Stroes E S, Koomans H A, de Bruin T W, Rabelink T J
Department of Nephrology, University Hospital Utrecht, The Netherlands.
Lancet. 1995 Aug 19;346(8973):467-71. doi: 10.1016/s0140-6736(95)91322-x.
To study whether vascular dysfunction in hypercholesterolaemia is reversible, we investigated patients without overt arterial disease who were taking maintenance treatment for hypercholesterolaemia. Medication was stopped for 2 weeks, reinstituted for 12 weeks, and again stopped for 6 weeks. During both maintenance treatment and the 12 weeks of step-up medication the lipid profile was improved but did not return to normal. Dose-response curves for serotonin-induced vasodilatation, an index of nitric oxide-dependent vasodilatation, showed a comparable and significant rightward shift after a medication-free period of 2 and 6 weeks compared with control subjects, indicating endothelial dysfunction, which was already maximum after 2 weeks. After 12 weeks of lipid-lowering medication, the difference in endothelial function between controls and patients had disappeared. Co-infusion of L-arginine, the substrate for nitric oxide synthase, returned the impaired serotonin response during hypercholesterolaemia to normal, but had no effect on this response in controls or in patients while on lipid-lowering medication. Neither endothelium-independent vasorelaxation, assessed by sodium nitroprusside infusion, nor vasoconstriction induced by the nitric oxide blocker L-NMMA, were different between controls and patients, whether the latter were on or off lipid-lowering medication. Our results show an L-arginine-sensitive, impaired nitric-oxide-mediated vascular relaxation of forearm resistance vessels in hypercholesterolaemia which is reproducible, and reversible after short-term lipid-lowering therapy. Demonstration of such changes in this readily accessible vascular bed will allow larger trials assessing vascular function during lipid-lowering therapy to be done.

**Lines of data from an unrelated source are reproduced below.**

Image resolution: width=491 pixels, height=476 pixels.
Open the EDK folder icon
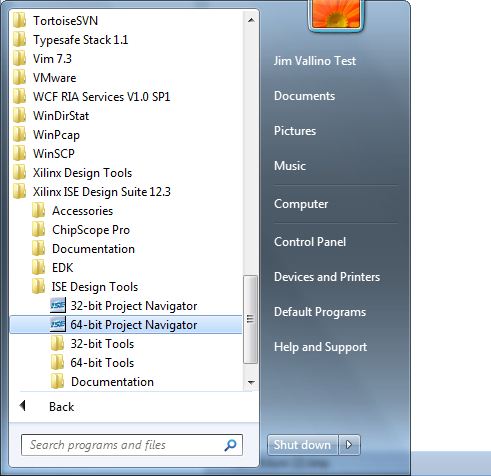click(39, 267)
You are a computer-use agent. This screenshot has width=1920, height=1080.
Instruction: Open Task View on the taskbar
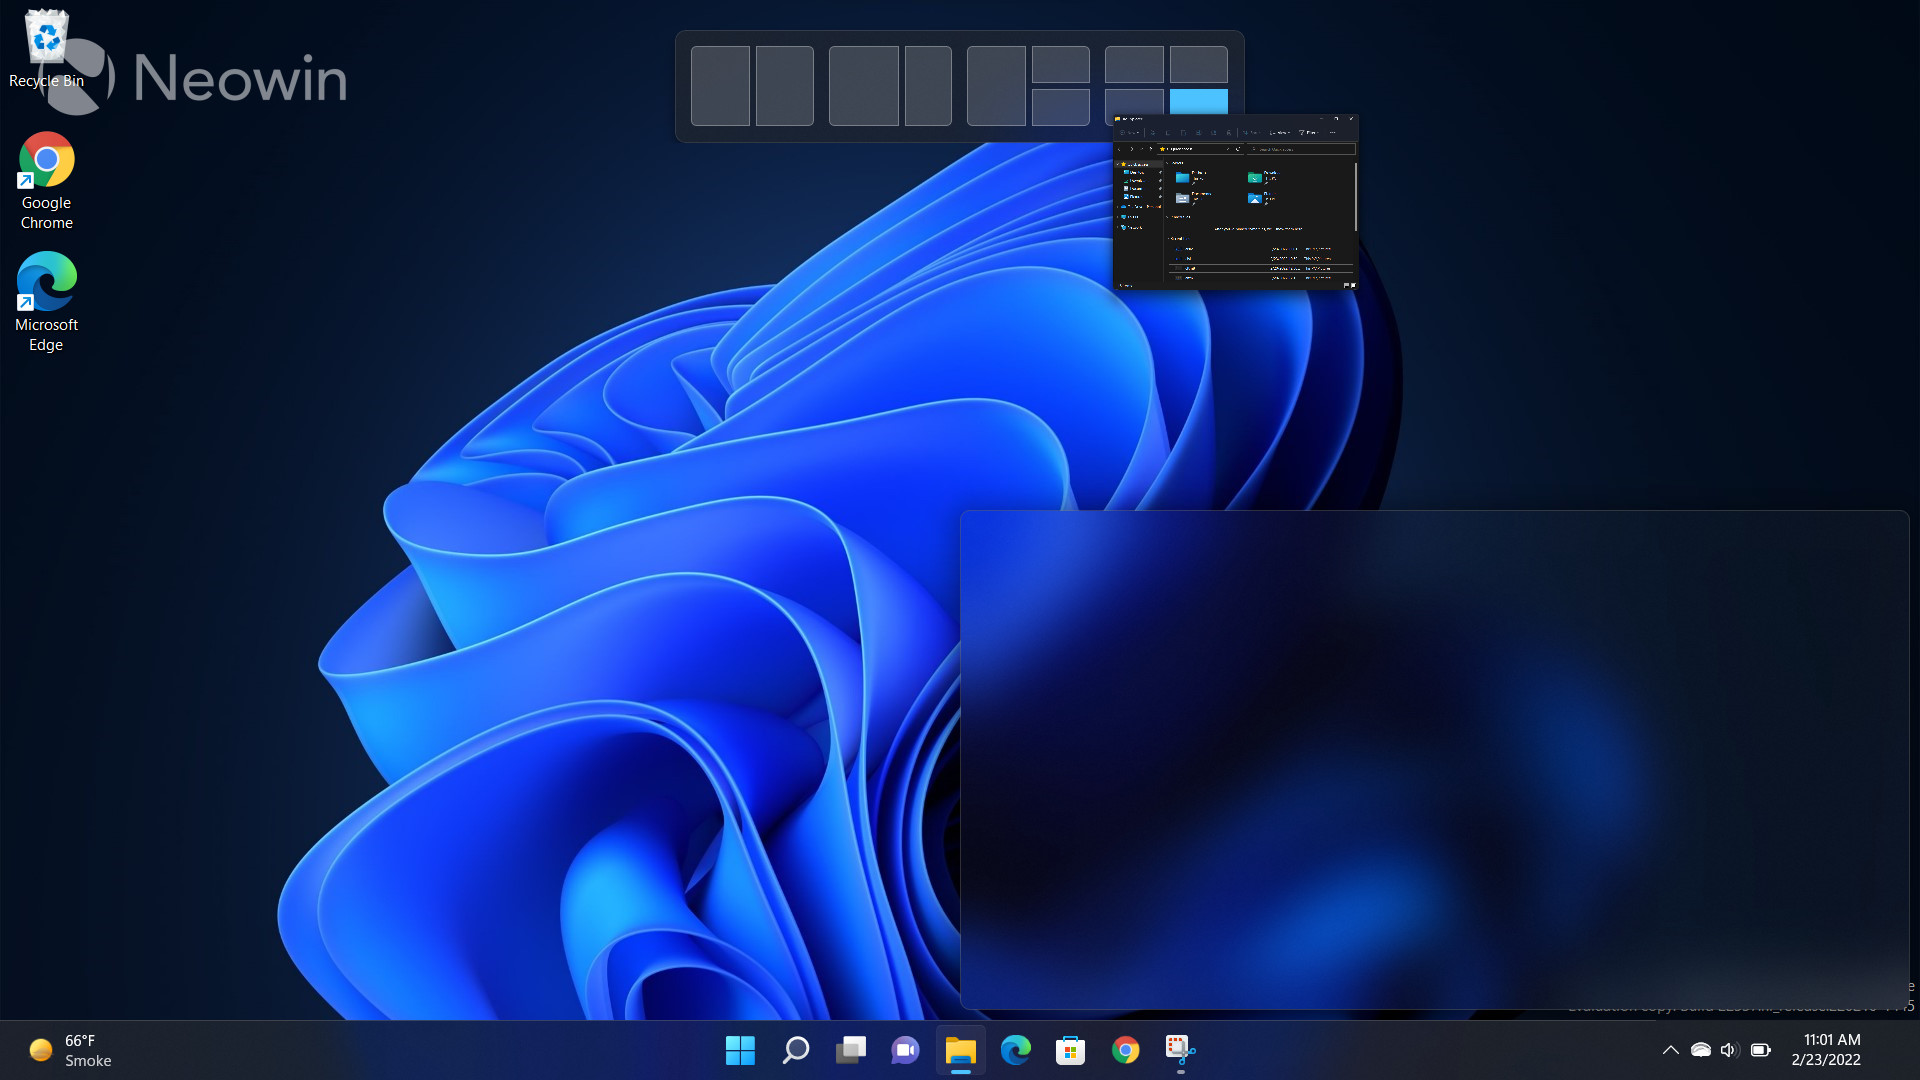(x=851, y=1050)
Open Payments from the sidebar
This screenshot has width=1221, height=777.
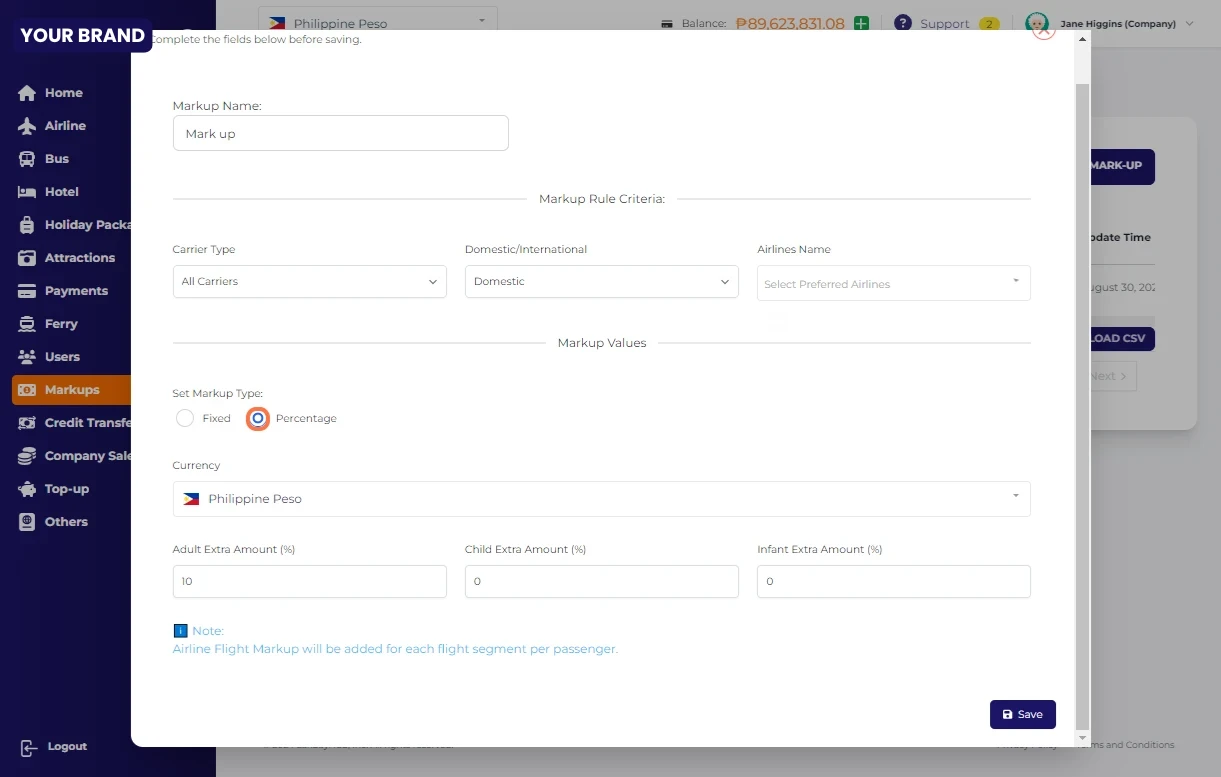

为研究高胆固醇血症时血管功能障碍是否可逆,我们对正在接受高胆固醇血症维持治疗且无明显动脉疾病的患者进行了调查。药物停用2周,重新用药12周,然后再次停药6周。在维持治疗期间以及逐步增加用药的12周内,血脂谱均有所改善,但未恢复正常。血清素诱导的血管舒张(一氧化氮依赖性血管舒张的指标)的剂量反应曲线显示,与对照组相比,在停药2周和6周后的无药期后出现了可比且显著的右移,表明存在内皮功能障碍,且在2周后已达到最大值。在进行12周的降脂药物治疗后,对照组与患者之间的内皮功能差异消失。同时输注一氧化氮合酶的底物L-精氨酸可使高胆固醇血症期间受损的血清素反应恢复正常,但对对照组或正在接受降脂药物治疗的患者的这种反应没有影响。无论是通过输注硝普钠评估的非内皮依赖性血管舒张,还是一氧化氮阻滞剂L-NMMA诱导的血管收缩,在对照组与患者之间均无差异,无论患者是否正在接受降脂药物治疗。我们的结果表明,高胆固醇血症时前臂阻力血管存在L-精氨酸敏感的、一氧化氮介导的血管舒张受损,这种情况是可重复的,并且在短期降脂治疗后是可逆的。在这种易于接近的血管床中证明此类变化将有助于开展更大规模的评估降脂治疗期间血管功能的试验。